» **Text block**:
=== Section Start ===

A lot of early open world 3D games felt lonely and desolate, specially after you beat the game and there were no enemies left.

>> No.3566672

>>3566598
Oh god I still get flashbacks from Body Harvest.

>> No.3566771

>>3566468

I was born in '88 so I was kinda young when it came out. While I still hold that a lot of people who find it particularly unnerving are probably rather young today and/or are just eager to declare things as "spooky," I think a one way to look at it would be how a person personally deals with surreal things. I think most can agree that the game is rather surreal, having you jump into paintings to explore a castle floating in the sky, a dark cave with seemingly man-made structures that have been abandoned, and even a water-filled box floating in the sky. A lot of times the music can add to this, with some tunes sounding particularly mystical and serious, especially when compared to prior Mario tunes (and even when compared to other songs in Mario 64). While some probably interpret this surreal aspect as being whimsical or even downright silly with just occasional haunting (but not really frightening) bits, others might take it as eerie and menacing. I guess I'm just someone who takes the experience as whimsical with some mysterious elements, but never downright creepy.

That being said, that surreal atmosphere really piques my interest in playing earlier builds of the game.

>> No.3566810

>>3566771

see >>3564325

nintendo has clearly made a conscious effort to retroactively dampen this effect. the discovery of the swimming beast is a good example. what was originally something genuinely fantastical and mysterious (with the musical score chiming in right on cue) has been reduced to just another goofy wide eyed denizen of the marioverse in later installments. it went from a mystical creature to a yoshi with flippers. i think the nintendo of 1996 were making an effort to make the first journey into a 3D world something magical and mysterious, whereas the nintendo of today are doing the opposite: trying to constrain things into a more blase and cookiecutter 'mario-esque' universe.

>> No.3566820

>ctrl + F
>no weenus peenus

>> No.3566823
File: 12 KB, 237x213, wut_2.png [View same] [iqdb] [saucenao] [google]
3566823

>>3566810
I think you reading too deep into things

>> No.3566837
File: 9 KB, 491x307, deep-ocean-hd-wallpaper-2-2-s-307x512.jpg [View same] [iqdb] [saucenao] [google]
3566837

>>3563292
I would attribute it to the way the levels are designed. I remember people commenting on modded or glitches or something that fucked up the models basically saying
>"think that you are in a non-populated map in (insert some online game like TF2 or sometin) and this thing appears
the way the maps are made feel kind of empty and/or always having room for some shit to happen and go down. I do not have those empty feels when I'm for example in those sliding races

>> No.3566854

I thought it was great

>> No.3566861

>>3563292
Something to do with the retro feel of it, methinks

>> No.3566906

>>3563292
i think you made this up op.

=== Section End ===

» **About this task**:
Rewrite the forum thread from the words "That being said, that" through "cookiecutter 'mario-esque' universe.", putting "aquatic creature" in place of "swimming beast". Use only the forum thread to answer.

» **Provided data**:
=== Section Start ===

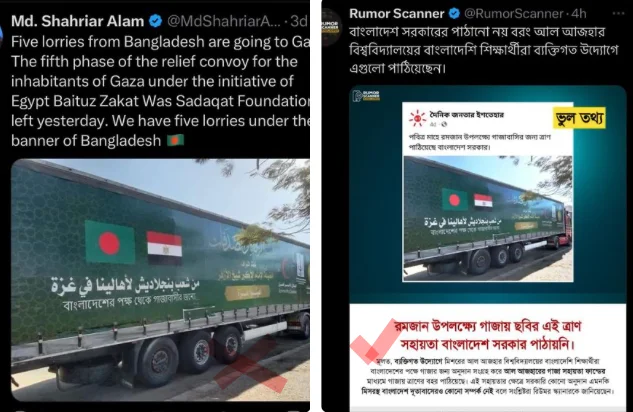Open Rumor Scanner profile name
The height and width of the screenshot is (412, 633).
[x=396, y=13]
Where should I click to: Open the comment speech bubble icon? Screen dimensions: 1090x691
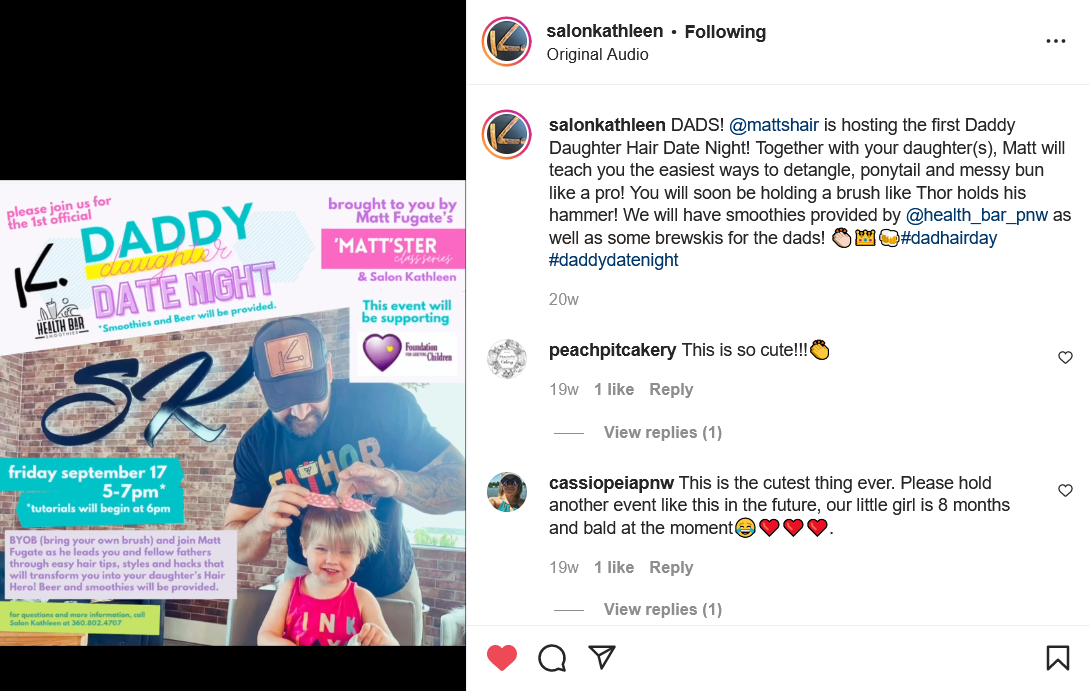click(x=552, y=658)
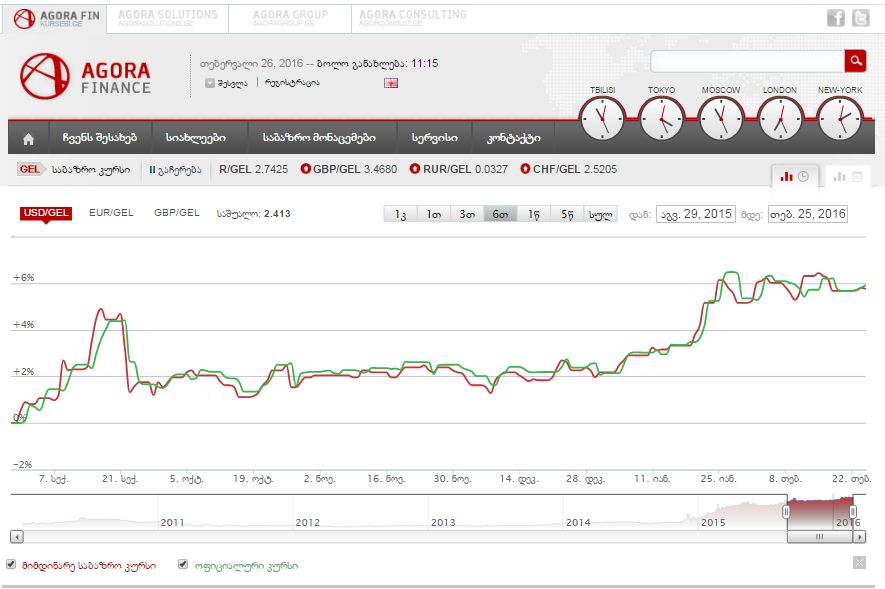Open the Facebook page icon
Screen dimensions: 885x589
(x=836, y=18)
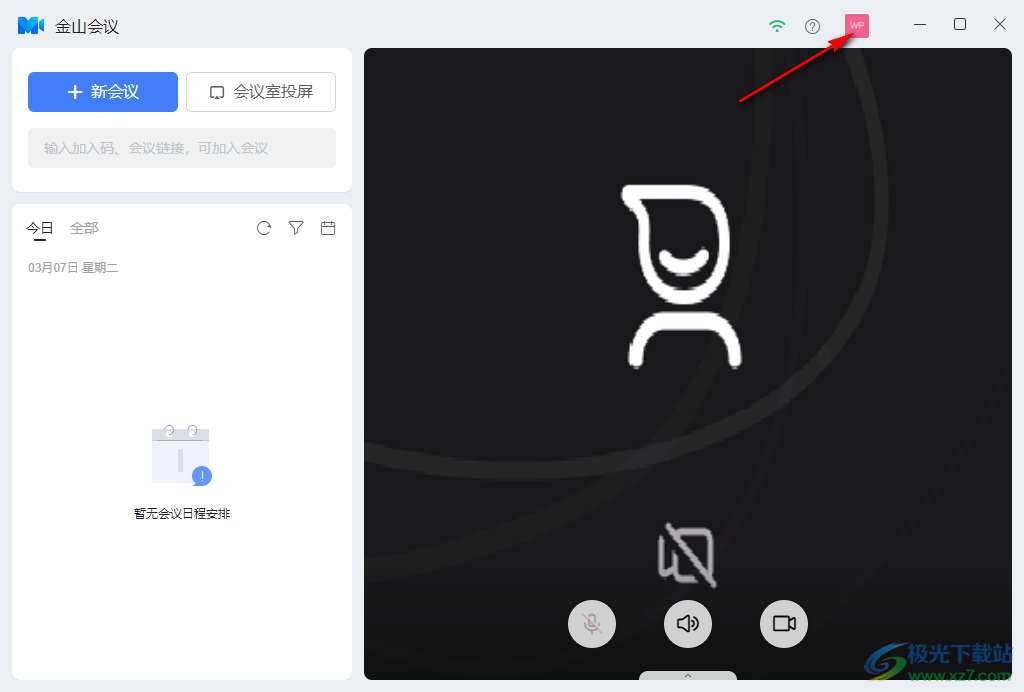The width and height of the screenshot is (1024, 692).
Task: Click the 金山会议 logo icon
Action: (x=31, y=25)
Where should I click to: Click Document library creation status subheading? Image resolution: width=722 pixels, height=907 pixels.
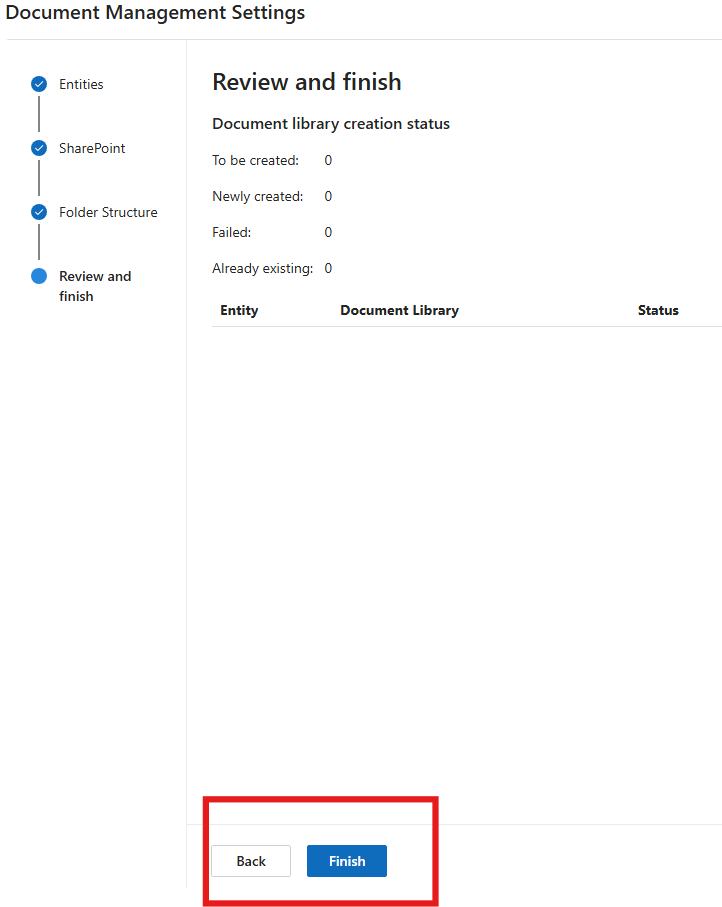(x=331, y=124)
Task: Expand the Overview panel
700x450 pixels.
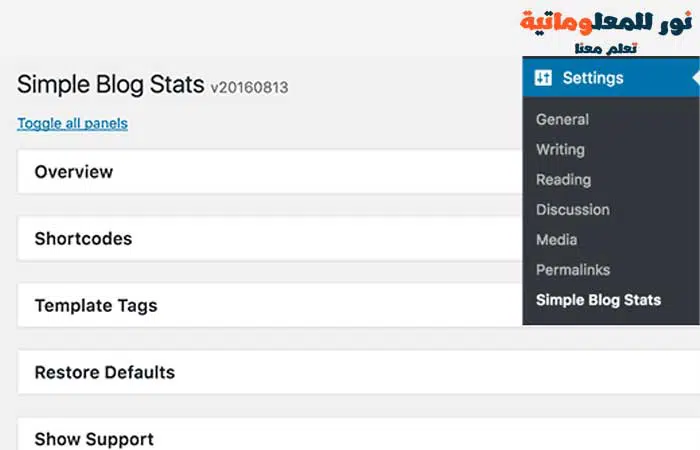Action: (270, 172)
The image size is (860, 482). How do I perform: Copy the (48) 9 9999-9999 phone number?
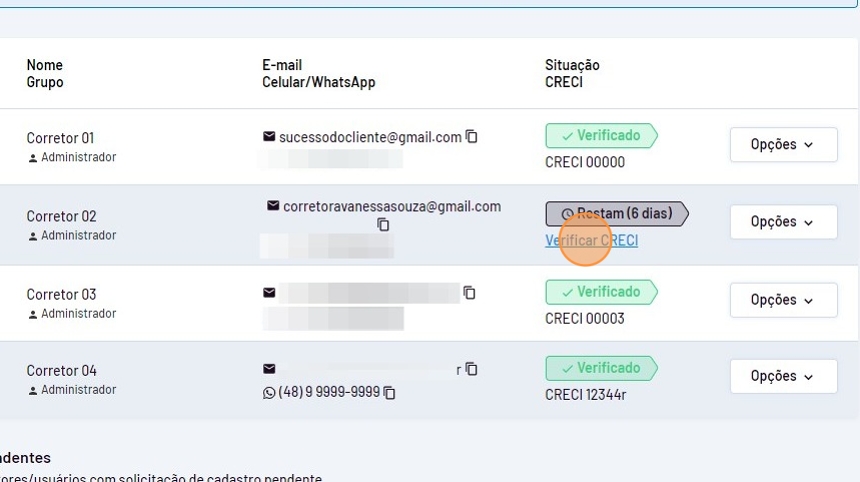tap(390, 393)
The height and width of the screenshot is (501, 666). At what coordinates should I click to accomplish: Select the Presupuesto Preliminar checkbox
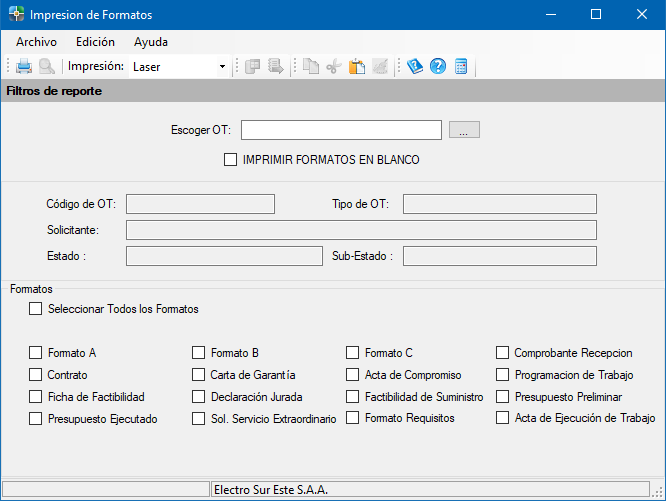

=== Section End ===

» **Response below**:
That being said, that surreal atmosphere really piques my interest in playing earlier builds of the game.

>> No.3566810

>>3566771

see >>3564325

nintendo has clearly made a conscious effort to retroactively dampen this effect. the discovery of the aquatic creature is a good example. what was originally something genuinely fantastical and mysterious (with the musical score chiming in right on cue) has been reduced to just another goofy wide eyed denizen of the marioverse in later installments. it went from a mystical creature to a yoshi with flippers. i think the nintendo of 1996 were making an effort to make the first journey into a 3D world something magical and mysterious, whereas the nintendo of today are doing the opposite: trying to constrain things into a more blase and cookiecutter 'mario-esque' universe.